## [Direction]
Reproduce every one of the entries below word for word, leaving out the pictures.

## [Information given]
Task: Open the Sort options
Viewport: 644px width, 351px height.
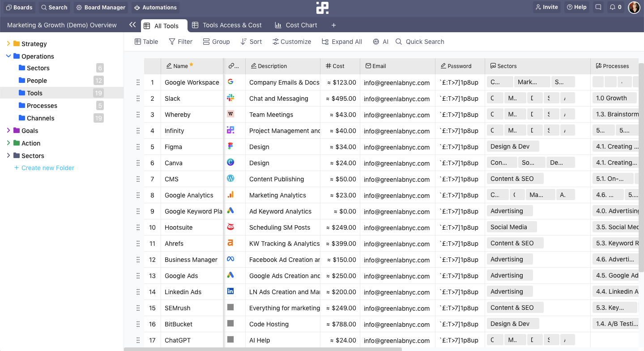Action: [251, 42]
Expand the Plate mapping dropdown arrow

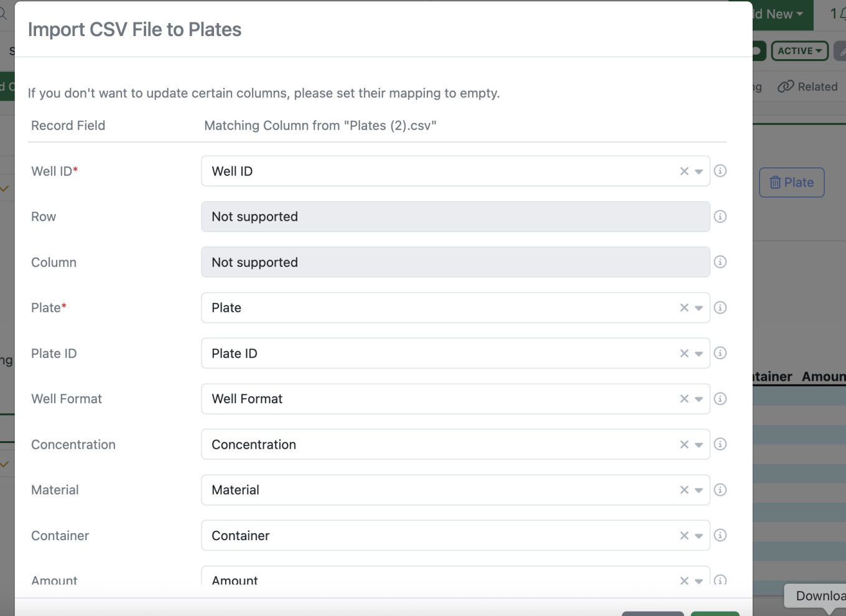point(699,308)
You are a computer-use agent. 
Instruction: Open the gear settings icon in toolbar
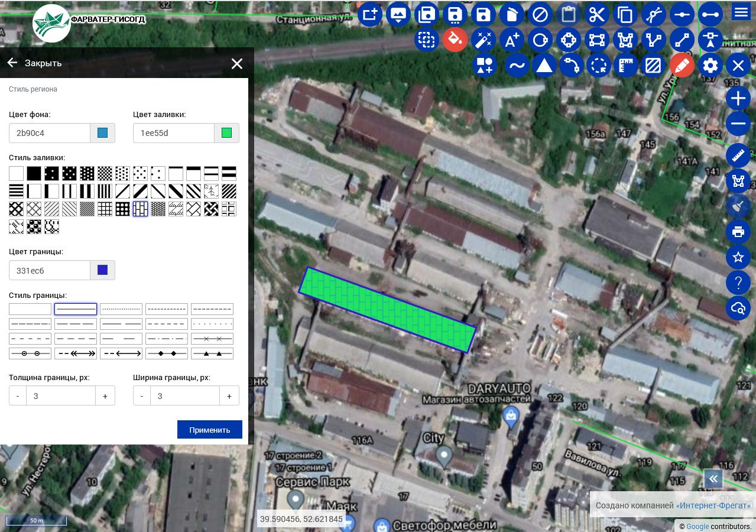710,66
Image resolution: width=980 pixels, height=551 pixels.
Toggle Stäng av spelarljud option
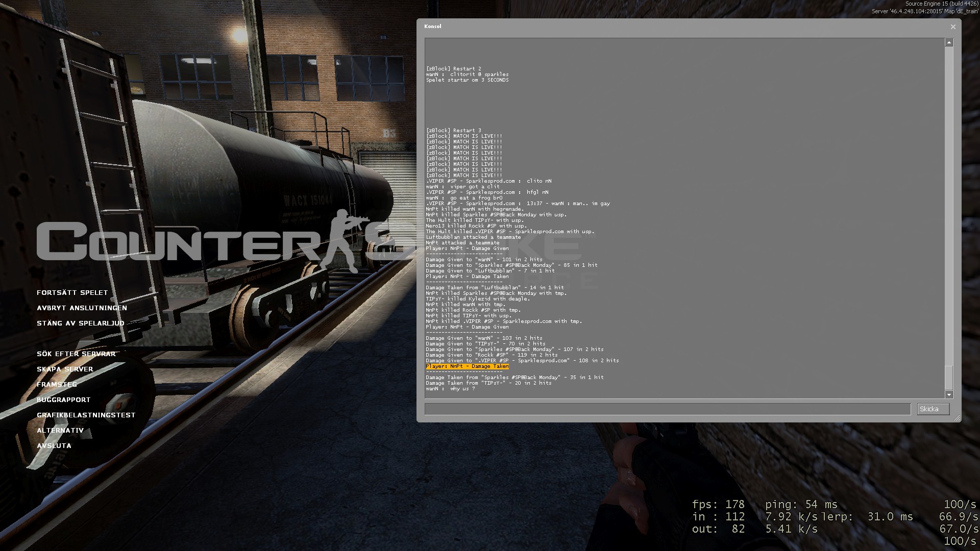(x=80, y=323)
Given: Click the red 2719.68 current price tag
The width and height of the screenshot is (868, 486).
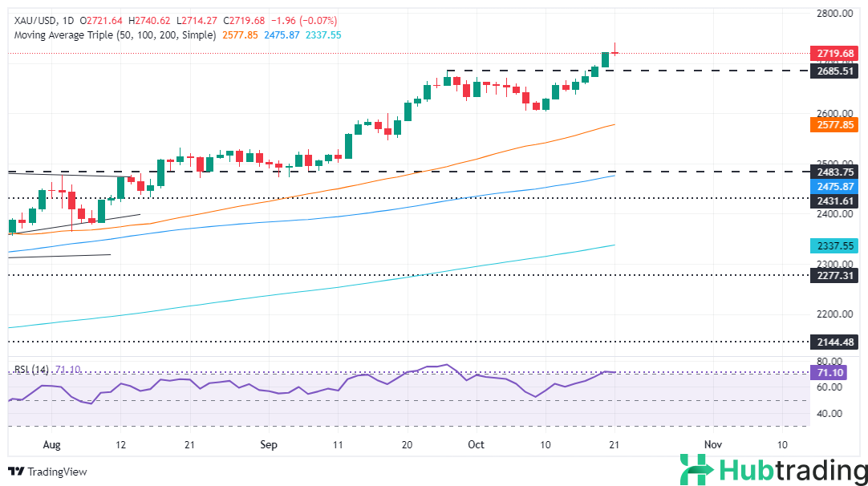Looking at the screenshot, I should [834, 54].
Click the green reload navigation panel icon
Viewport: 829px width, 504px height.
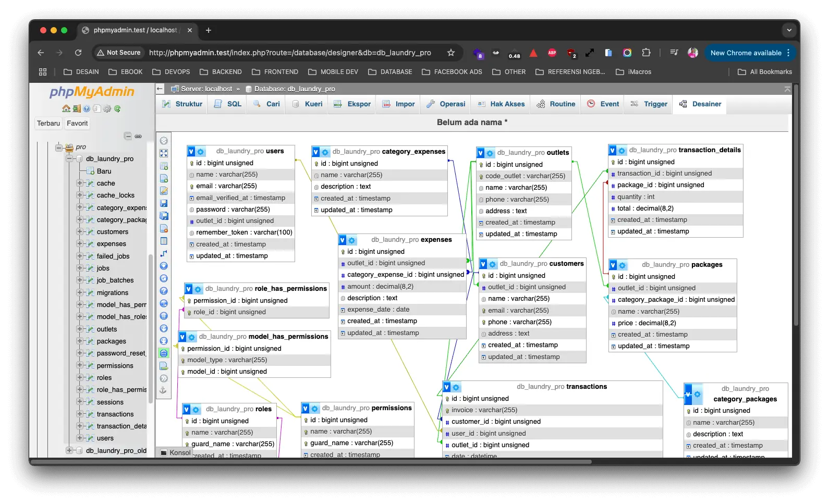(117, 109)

## [Task output]
Task: Open the Sort options
Viewport: 644px width, 351px height.
Action: [251, 42]
Expand the Plate mapping dropdown arrow

point(699,308)
You are a computer-use agent. 
Instruction: Open the gear settings icon in toolbar
710,66
Image resolution: width=980 pixels, height=551 pixels.
Toggle Stäng av spelarljud option
(x=80, y=323)
Given: Click the red 2719.68 current price tag
The width and height of the screenshot is (868, 486).
Looking at the screenshot, I should [834, 54].
Click the green reload navigation panel icon
Viewport: 829px width, 504px height.
(117, 109)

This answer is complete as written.